Looking to catch some catfish! Where are some spots I can try at Alum Creek for catfish? Thanks


----------



## dre (Aug 14, 2009)

North of Howard Rd. Caught a good bit of them lately fishing for crappie.


----------



## Smallmouth Crazy (Apr 4, 2006)

Little better than a week ago my Son had a pole ripped in the water by something while we were crappie fishing.


----------



## Big Chief201 (Aug 13, 2010)

No offense but being your first post I would introduce yourself do some searching around the site instead of just blaitently asking for spots. There have been numerous posts lately about where people are catching catfish.


----------



## MassillonBuckeye (May 3, 2010)

Anywhere on alum.


----------



## TerryMayberry (Dec 23, 2009)

Crappie tactics and locations have been producing plenty of channels lately. 

Outdoor Hub mobile, the outdoor information engine


----------



## rr1607 (Apr 3, 2012)

Sorry new to area. Thanks for the info fellas! 


Outdoor Hub mobile, the outdoor information engine


----------



## glasseyes (Jan 28, 2012)

Big Chief201 said:


> No offense but being your first post I would introduce yourself do some searching around the site instead of just blaitently asking for spots.

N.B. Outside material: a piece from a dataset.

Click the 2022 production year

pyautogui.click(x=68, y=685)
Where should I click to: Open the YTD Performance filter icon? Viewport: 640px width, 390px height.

There have been numerous posts lately about where people are catching catfish.


Wouldn't it be a better idea if the forum had a page for new people to do just that, introduce themselves. I haven't seen this page if there is one sorry. I know on another fishing forum I frequent there is such a page at the top of the forum. Also on the Faq page of this forum it might be added to suggestions that one introduce themselves . As for now on the FAQ page it just tells you how to register and the rules before you log in and start up a conversation. As for asking about catfish spots at Alum I see nothing wrong with asking the question . Some times that is an ice breaker for those of us not used to your rules of introduction, just start asking questions.


----------



## fishintechnician (Jul 20, 2007)

glasseyes said:


> Wouldn't it be a better idea if the forum had a page for new people to do just that, introduce themselves. I haven't seen this page if there is one sorry. I know on another fishing forum I frequent there is such a page at the top of the forum. Also on the Faq page of this forum it might be added to suggestions that one introduce themselves . As for now on the FAQ page it just tells you how to register and the rules before you log in and start up a conversation. As for asking about catfish spots at Alum I see nothing wrong with asking the question . Some times that is an ice breaker for those of us not used to your rules of introduction, just start asking questions.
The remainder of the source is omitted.